Supplied passage:
—————
What if? Why not? How to? What say you?
Facilitative Leadership in the Age of Connectivity
We deliver a powerful (by all accounts) leadership development program at IISC(Interactice Institute for Social Changes) called Facilitative Leadership. It is our flagship training program because it directly speaks to the mindset, heartset and skillset needed to lead in the Age of Connectivity. Facilitative Leadership starts, ironically, with the notion that we must radically change our perception and thinking about leaders and leadership, itself. Originally based in a Newtonian, mechanistic understanding of how the world works, our ideas about leadership have evolved over the last fifty years. We’ve gone from a heroic, command and control approach to a more participative, collaborative approach that involved teams, less hierarchy, and a much higher level of engagement and input, to now — a time when our understanding of the world is informed by quantum physics and complexity theory…a world described by Tom Freidman as flat, where all of knowledge, not to mention finances, has been connected and democratized. We are defining and understanding leadership at a time when our systems breakdowns and global crisis demands that we create a future that is so radically different from the past
Several thought leaders with whom we are familiar have themselves been struggling with this concept: Peter Senge in his new book The Necessary Revolution introduces us to the idea of the animateur, the French word for people who seek to create systemic change. He says that an animateur is someone who brings to life a new way of thinking, seeing or interacting that creates focus and energy.” And, in Peter Block’s new book, Community - The Structure of Belonging, he renames leaders as “social architects” defined by their ability to set intention, convene, value relatedness and present choices. The animateur and the social architect seem to be getting us closer to the kind of leadership we need for these times.
As we embrace leadership as being first and foremost about shared responsibility, as a leveraging and unleashing of much needed collective intelligence and commitment; we see in fact that the central task of leadership today is to create the conditions for others to flourish and to thrive, to step into their own power. We see that the roles that leaders play in these times are more aptly described as catalysts, champions, connectors. We see that these leaders are strategic, collaborative, and flexible and they are most often rooted in real authenticity, service and love.
We are daunted in our sector by the demographic reality of baby boomer leaders exiting in the next five to ten years, leaving a massive leadership gap. Or, now, because of their disappearing 403(b)’s, postponing retirement and causing another set problems. I am wondering if this conversation – while important and real – may also be taking us off course or at least maybe taking up too much of our time.
My belief, particularly in these most troubled times, is that we are being called to boldly invest in and develop networked, boundary-crossing social architects….multi-cultural, multi-generational social architects. We need to build their capacity in collaboration, design, facilitation, network building and the uses of new social media in service of real change. It is our collective capacity that will lead us into a future that is so very different from the past.
—————
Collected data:

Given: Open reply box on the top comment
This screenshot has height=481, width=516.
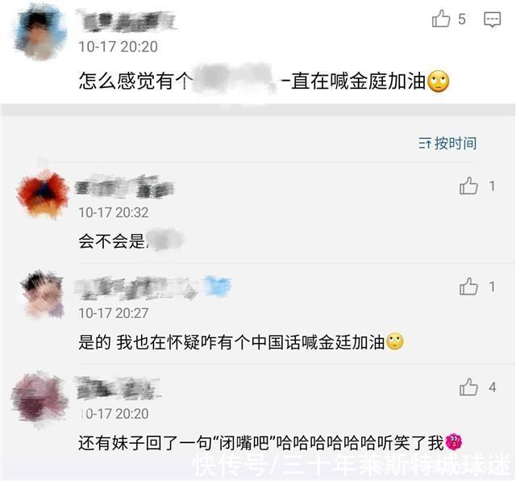Looking at the screenshot, I should 492,19.
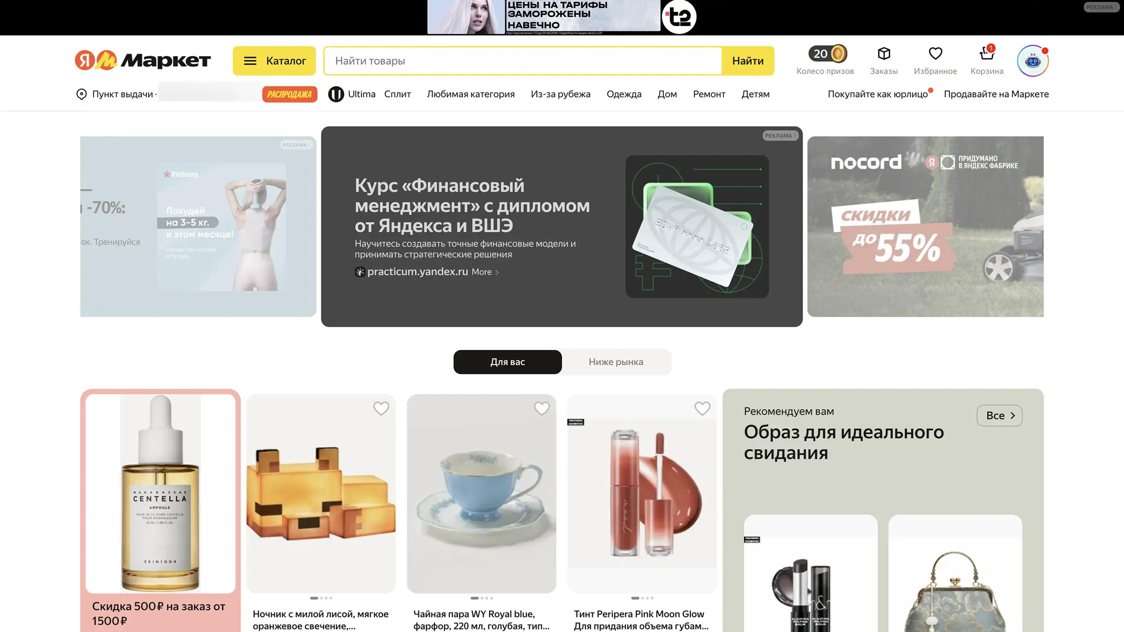The image size is (1124, 632).
Task: Favorite the Peripera Pink Moon Glow tint
Action: point(702,408)
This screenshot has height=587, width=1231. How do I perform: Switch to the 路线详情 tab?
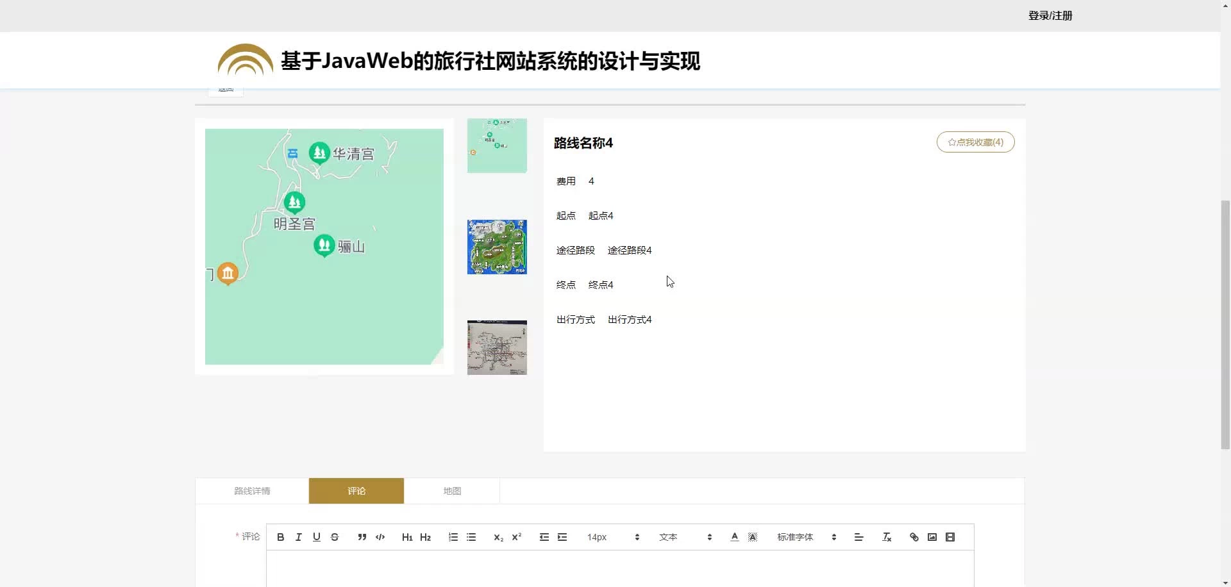pyautogui.click(x=252, y=491)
—————
The problem: From the facilitative leadership article, set down word for word the part that opens with the words containing "As we embrace" and closes with "service and love.".

Answer below:
As we embrace leadership as being first and foremost about shared responsibility, as a leveraging and unleashing of much needed collective intelligence and commitment; we see in fact that the central task of leadership today is to create the conditions for others to flourish and to thrive, to step into their own power. We see that the roles that leaders play in these times are more aptly described as catalysts, champions, connectors. We see that these leaders are strategic, collaborative, and flexible and they are most often rooted in real authenticity, service and love.